Stanley St 2 The Hello Project

  • Pou Auaha / Creative Director
    Brad Collett
  • Pou Rautaki / Strategic Lead
    Emily Scovell
  • Ringatoi Matua / Design Directors
    Josh Foley, Brooke Wiley, Sam Cox, Nathan Chambers
  • Kaituhi Matua / Copywriter Lead
    Brooke Wiley
  • Ngā Kaimahi / Team Members
    Aarush David, Ben Marshall, Sage Haggart (EP), Victoria Millan, Robin Walters (Director), Darryl Ward (DOP), Martin Spencer, Jon Cooper (Audio Lead), James D'Arcy
  • Kaitautoko / Contributors
    Tau Matenga, Grace Thompson, Jono Croucher, Jeffrey Ke, Jasmine Lawrence, Océon Grady, Ngawaka Walters
  • Client
    Hato Hone St John

There are over 180,000 elderly living alone in Aotearoa.

The difference between neighbours checking in on them or not, can be life or death. Especially when you notice the signs. But all too often people stand by and do nothing, even though they know they should.

The key underpinning idea for the campaign story was after one of our own found their elderly mother lying on the floor unable to move. She was there for over 20 hours. This tragedy could have been avoided had a neighbour acted on the signs — checking in on her sooner.

To bring about change we needed Kiwi’s to break what’s called the bystander effect and start checking in on those close by. It was time to unite the nation to check in on their elderly neighbours and loved ones and not leave it to chance.

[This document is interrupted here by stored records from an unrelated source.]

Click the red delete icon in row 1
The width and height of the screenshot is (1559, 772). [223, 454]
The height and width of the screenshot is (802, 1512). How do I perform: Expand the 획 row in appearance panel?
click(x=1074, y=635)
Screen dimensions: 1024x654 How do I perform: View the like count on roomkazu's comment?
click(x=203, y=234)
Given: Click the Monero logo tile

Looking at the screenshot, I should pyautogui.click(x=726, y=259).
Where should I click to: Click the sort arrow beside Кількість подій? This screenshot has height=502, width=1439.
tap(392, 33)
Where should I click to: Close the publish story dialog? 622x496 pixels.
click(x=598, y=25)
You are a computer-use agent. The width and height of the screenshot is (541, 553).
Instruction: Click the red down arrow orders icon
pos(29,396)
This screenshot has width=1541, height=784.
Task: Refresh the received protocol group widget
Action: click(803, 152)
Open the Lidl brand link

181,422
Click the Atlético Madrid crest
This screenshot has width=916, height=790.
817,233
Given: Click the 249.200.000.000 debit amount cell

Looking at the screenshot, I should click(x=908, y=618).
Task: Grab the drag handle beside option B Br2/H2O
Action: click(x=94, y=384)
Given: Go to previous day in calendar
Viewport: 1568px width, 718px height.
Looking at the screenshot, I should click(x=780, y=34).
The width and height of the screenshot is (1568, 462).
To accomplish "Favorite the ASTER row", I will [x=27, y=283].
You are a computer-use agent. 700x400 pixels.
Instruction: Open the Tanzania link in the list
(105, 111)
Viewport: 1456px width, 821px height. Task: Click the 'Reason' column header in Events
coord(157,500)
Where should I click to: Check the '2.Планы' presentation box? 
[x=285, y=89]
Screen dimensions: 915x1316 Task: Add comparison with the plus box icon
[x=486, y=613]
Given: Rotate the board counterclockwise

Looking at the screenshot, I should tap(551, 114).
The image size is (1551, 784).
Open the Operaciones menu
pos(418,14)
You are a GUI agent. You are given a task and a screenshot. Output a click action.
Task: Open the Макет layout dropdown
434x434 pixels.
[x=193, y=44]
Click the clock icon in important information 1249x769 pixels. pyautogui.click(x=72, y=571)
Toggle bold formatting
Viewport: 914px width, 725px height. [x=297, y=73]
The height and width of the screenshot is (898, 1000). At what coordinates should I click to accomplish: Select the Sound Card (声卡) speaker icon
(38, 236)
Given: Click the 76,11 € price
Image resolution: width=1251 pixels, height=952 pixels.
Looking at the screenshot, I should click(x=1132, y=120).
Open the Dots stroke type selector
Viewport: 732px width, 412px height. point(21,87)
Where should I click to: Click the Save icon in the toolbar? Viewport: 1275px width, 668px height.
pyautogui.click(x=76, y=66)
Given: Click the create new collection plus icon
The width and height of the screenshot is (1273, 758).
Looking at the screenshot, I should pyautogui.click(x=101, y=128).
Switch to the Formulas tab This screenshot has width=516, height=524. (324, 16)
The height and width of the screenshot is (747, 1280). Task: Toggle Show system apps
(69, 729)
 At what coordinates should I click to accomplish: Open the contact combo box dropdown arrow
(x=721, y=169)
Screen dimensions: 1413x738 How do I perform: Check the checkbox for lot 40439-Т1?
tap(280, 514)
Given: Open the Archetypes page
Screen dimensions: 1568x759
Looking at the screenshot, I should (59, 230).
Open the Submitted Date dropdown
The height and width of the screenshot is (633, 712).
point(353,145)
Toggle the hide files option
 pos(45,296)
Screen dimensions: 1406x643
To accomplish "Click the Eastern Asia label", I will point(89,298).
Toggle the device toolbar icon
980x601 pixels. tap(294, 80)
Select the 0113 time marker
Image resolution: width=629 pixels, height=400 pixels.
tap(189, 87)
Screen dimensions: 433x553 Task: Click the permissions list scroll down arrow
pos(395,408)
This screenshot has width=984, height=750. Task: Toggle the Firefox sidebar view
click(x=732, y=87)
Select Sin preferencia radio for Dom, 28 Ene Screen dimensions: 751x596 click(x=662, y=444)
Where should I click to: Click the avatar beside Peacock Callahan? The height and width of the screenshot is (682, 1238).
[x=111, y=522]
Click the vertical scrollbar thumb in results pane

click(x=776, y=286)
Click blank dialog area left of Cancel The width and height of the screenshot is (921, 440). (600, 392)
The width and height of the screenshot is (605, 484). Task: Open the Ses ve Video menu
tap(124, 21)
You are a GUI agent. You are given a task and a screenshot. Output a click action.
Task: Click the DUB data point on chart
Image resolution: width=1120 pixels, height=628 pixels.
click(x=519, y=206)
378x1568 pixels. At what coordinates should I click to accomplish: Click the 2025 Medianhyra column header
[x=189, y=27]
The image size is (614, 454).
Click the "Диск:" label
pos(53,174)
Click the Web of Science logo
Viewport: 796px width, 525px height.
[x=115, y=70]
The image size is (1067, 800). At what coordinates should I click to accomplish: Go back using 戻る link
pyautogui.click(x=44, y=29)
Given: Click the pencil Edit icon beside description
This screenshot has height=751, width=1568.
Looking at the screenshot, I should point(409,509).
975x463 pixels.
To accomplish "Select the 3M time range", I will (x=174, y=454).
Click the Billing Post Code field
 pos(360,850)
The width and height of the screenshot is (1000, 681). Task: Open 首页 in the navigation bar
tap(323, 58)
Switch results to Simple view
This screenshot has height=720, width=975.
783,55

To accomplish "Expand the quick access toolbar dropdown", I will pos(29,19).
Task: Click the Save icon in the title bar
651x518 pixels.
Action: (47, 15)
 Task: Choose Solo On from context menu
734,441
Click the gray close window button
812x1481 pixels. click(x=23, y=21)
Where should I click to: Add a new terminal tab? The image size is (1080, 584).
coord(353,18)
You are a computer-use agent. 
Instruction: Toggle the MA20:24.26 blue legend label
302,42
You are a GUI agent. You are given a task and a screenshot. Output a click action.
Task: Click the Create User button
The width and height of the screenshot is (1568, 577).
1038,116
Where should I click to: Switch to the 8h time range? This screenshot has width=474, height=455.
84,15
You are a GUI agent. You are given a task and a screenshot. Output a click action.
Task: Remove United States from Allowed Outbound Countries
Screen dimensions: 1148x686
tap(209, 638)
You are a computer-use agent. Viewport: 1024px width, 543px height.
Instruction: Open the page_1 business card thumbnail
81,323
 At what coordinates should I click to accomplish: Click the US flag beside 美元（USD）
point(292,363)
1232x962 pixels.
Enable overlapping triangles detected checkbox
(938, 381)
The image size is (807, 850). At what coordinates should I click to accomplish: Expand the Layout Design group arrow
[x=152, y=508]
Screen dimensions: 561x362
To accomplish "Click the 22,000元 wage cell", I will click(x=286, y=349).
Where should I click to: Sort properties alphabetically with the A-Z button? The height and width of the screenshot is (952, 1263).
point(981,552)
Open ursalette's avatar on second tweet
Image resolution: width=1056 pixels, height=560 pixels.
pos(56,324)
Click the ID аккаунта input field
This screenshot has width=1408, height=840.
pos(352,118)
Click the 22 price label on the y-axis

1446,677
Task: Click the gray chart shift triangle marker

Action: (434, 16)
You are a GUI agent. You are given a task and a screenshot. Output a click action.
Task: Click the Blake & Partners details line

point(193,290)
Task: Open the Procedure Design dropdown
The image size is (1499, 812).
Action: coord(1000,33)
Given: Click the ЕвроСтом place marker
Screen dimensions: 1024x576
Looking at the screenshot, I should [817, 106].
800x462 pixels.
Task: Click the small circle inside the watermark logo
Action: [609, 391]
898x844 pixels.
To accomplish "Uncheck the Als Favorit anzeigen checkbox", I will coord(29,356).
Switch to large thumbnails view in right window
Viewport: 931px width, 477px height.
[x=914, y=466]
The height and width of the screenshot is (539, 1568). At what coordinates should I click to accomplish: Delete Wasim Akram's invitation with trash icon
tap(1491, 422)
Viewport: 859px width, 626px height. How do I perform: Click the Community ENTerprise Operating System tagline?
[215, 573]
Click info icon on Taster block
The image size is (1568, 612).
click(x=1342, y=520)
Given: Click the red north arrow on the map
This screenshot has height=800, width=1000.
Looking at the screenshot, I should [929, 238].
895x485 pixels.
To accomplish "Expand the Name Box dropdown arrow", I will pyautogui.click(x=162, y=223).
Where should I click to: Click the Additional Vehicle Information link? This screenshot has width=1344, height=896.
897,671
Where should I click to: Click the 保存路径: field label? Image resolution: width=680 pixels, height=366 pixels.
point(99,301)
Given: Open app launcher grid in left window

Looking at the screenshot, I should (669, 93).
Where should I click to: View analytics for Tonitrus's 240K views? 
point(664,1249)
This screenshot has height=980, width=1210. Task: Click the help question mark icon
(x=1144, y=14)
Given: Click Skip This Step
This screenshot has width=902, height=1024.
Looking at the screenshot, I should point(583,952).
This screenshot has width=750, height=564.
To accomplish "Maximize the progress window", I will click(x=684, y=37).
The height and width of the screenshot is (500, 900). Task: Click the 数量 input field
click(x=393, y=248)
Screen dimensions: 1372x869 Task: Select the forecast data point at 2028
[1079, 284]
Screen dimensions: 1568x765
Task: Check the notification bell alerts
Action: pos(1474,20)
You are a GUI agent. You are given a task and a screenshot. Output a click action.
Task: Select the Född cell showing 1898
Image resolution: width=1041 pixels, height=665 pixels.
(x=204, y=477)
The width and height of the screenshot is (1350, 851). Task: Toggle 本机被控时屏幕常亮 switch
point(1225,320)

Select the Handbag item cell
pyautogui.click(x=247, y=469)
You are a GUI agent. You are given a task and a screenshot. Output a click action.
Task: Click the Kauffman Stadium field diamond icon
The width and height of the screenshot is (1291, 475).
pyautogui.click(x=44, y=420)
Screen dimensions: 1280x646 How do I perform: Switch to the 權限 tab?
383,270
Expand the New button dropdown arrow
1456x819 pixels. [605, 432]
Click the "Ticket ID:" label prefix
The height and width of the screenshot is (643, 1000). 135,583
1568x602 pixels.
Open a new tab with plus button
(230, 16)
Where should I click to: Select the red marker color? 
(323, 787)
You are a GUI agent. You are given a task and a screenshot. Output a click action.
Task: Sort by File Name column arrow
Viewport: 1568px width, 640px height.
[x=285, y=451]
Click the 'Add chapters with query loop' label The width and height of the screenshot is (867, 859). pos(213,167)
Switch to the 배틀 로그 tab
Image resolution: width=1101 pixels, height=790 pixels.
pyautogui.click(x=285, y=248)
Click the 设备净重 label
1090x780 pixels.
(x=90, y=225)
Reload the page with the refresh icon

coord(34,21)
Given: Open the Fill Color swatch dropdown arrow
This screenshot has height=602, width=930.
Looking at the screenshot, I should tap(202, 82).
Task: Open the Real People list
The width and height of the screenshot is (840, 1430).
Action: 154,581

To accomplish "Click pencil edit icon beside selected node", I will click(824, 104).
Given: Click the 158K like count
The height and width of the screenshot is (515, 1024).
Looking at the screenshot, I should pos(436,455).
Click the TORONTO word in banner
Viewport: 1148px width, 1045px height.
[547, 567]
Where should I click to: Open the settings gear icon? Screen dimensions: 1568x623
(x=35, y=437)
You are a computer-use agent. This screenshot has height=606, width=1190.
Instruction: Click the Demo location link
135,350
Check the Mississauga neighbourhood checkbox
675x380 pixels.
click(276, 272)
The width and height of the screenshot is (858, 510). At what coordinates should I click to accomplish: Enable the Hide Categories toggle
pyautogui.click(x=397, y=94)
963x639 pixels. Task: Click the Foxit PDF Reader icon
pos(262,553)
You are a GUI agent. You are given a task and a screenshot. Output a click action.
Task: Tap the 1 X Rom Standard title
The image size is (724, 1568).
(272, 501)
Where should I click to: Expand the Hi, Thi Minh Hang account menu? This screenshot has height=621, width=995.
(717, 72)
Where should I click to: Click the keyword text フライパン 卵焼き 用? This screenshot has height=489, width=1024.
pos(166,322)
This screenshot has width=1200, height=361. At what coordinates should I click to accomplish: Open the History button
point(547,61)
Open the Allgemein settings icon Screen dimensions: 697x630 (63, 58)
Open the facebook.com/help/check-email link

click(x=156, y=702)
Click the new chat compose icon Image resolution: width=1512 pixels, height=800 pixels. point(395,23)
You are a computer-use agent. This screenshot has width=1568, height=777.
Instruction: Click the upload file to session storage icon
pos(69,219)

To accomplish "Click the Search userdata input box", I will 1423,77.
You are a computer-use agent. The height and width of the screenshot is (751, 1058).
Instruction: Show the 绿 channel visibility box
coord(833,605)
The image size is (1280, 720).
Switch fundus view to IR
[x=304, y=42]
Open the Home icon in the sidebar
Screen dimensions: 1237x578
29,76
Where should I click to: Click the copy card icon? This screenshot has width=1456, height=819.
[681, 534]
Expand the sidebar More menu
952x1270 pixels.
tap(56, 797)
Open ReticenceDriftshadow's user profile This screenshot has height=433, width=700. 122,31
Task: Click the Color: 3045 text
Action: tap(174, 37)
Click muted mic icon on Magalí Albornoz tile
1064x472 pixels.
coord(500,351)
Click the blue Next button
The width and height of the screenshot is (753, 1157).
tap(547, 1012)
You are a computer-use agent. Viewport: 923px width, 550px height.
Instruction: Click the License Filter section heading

We shot long format and shorter format films showing the everyday life of a Kiwi family from their perspective of the neighbour, Joan. The more the day goes on, the more he notices that the light is continuously on outside her door without seeing her. As it gets to evening the film shows the neighbour continually glancing back at Joan’s until, when in bed, his conscience gets the best of him and he breaks through the potential bystander effect to go and check on her. The time is intensified by a ticking sound track – like a clock.

The film progresses with more intense emotion, sound, and the shots tighten as the film plays out to experience the tension he feels. Closer shots of the neighbours face during his regular day gradually reveal that he's processing something isn't right.

The editing is intentionally drawn out to help the viewer come to the same conclusion — something needs to be done and it’s up to me. The film was shot with a recogniseable suburban home setting to connect and be as relatable to as many people as possible, anywhere in Aotearoa.

• NZ Police saw a huge increase in community welfare call-outs
• The timing made the idea of “checking for the signs’’ a topic for discussion for families over Christmas — confronting the bystander effect head on
• Four of NZ’s emergency services came on board, including NZ Police, Fire & Emergency and Hato Hone St John
• Version 2 is now in the works due to the campaign’s success.